WHAT THIS TASK INVOLVES: Using the data below, restate exactly every line from the one with "Where should I" up to and including the one with "This screenshot has height=513, width=1568.". No picture belongs in it.

RECORDS FOR THE TASK:
___
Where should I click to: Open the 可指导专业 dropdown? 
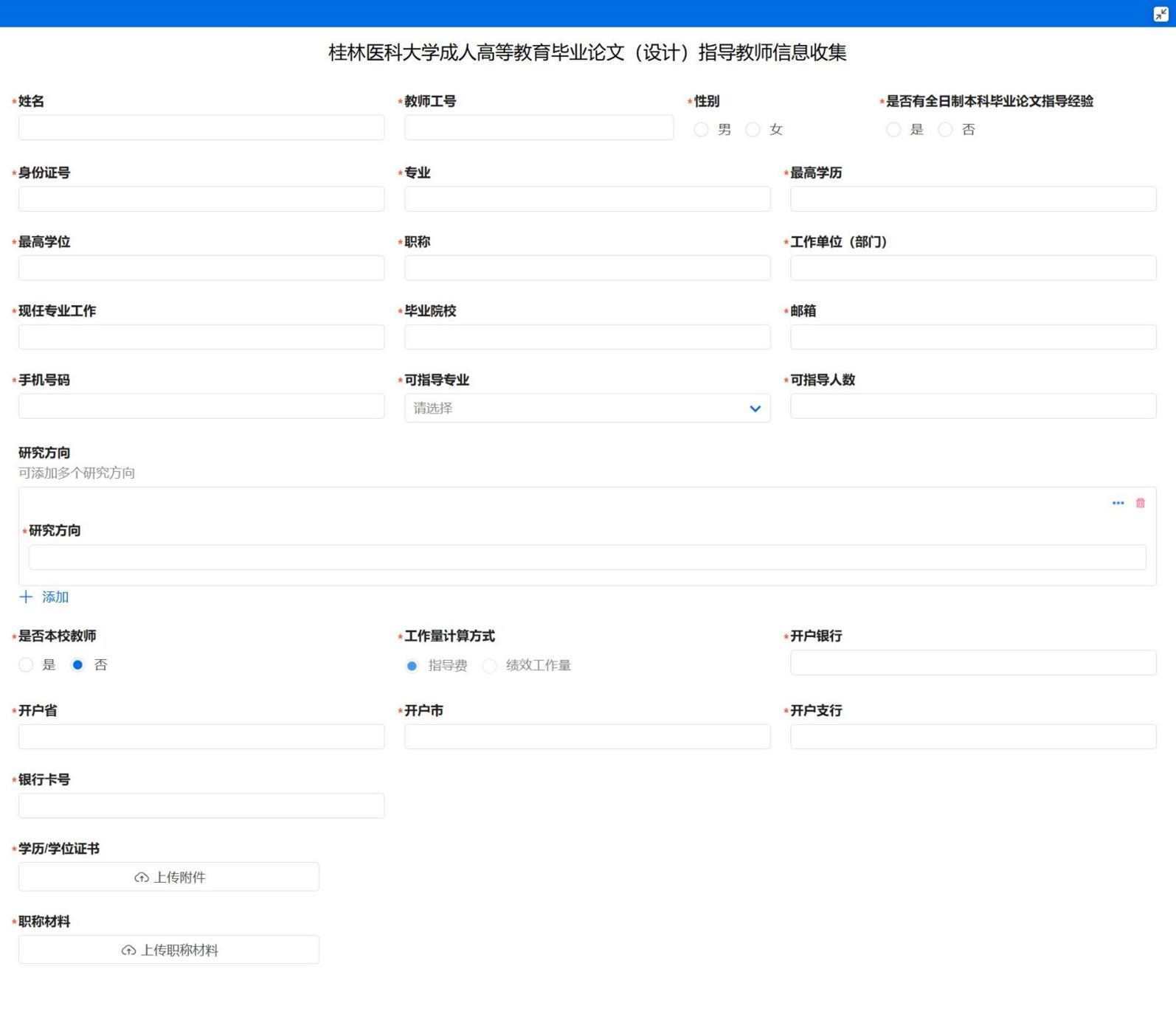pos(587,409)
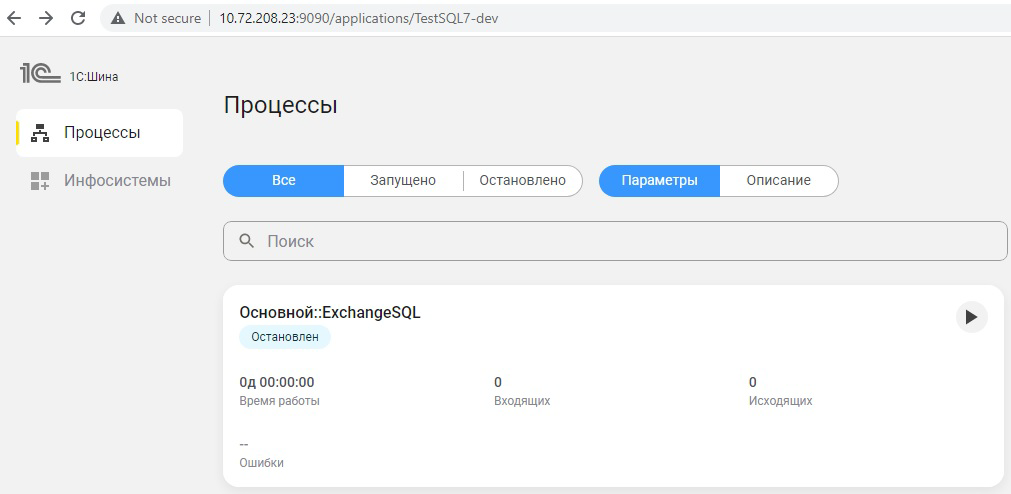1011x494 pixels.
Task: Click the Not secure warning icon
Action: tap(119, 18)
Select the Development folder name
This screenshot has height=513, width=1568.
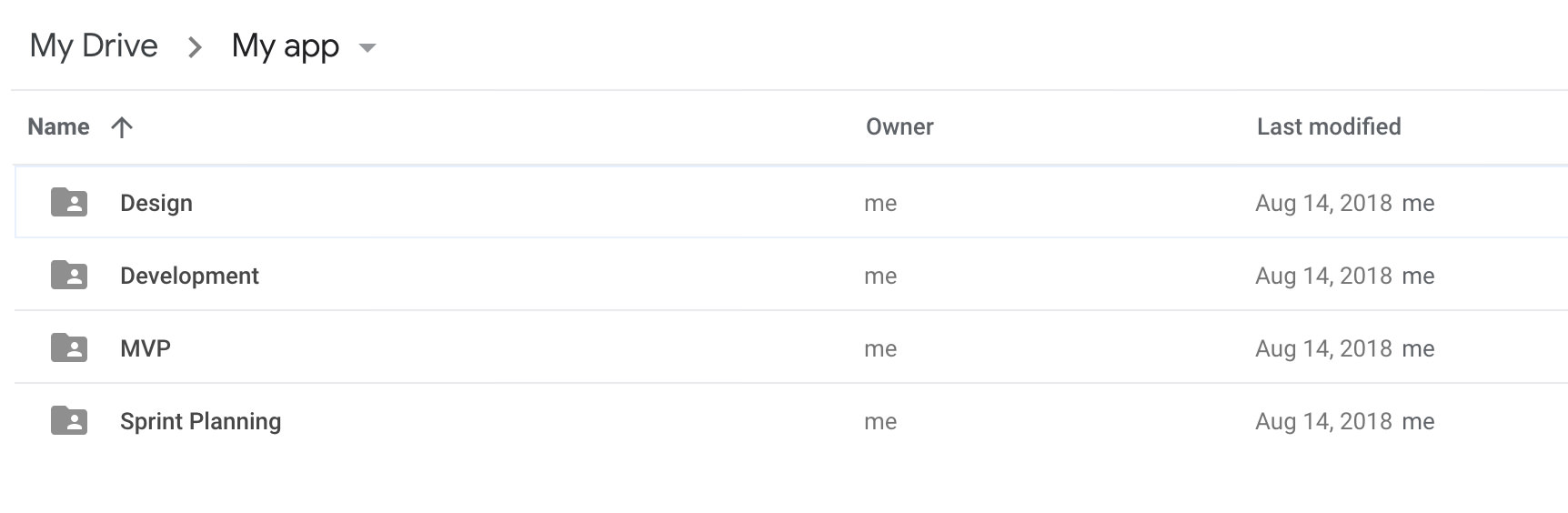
___
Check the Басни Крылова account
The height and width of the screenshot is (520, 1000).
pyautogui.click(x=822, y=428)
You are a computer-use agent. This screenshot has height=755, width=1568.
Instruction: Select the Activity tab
___
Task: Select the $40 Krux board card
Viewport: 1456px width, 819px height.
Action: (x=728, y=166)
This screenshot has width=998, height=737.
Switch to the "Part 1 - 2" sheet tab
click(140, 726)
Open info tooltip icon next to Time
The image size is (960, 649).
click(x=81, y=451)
___
EXERCISE SOLUTION:
Where should I click to: Open the 可指导专业 dropdown? 
pos(587,409)
1011x494 pixels.
Task: Click the Not secure warning icon
Action: tap(119, 18)
Select the Development folder name
This screenshot has height=513, width=1568.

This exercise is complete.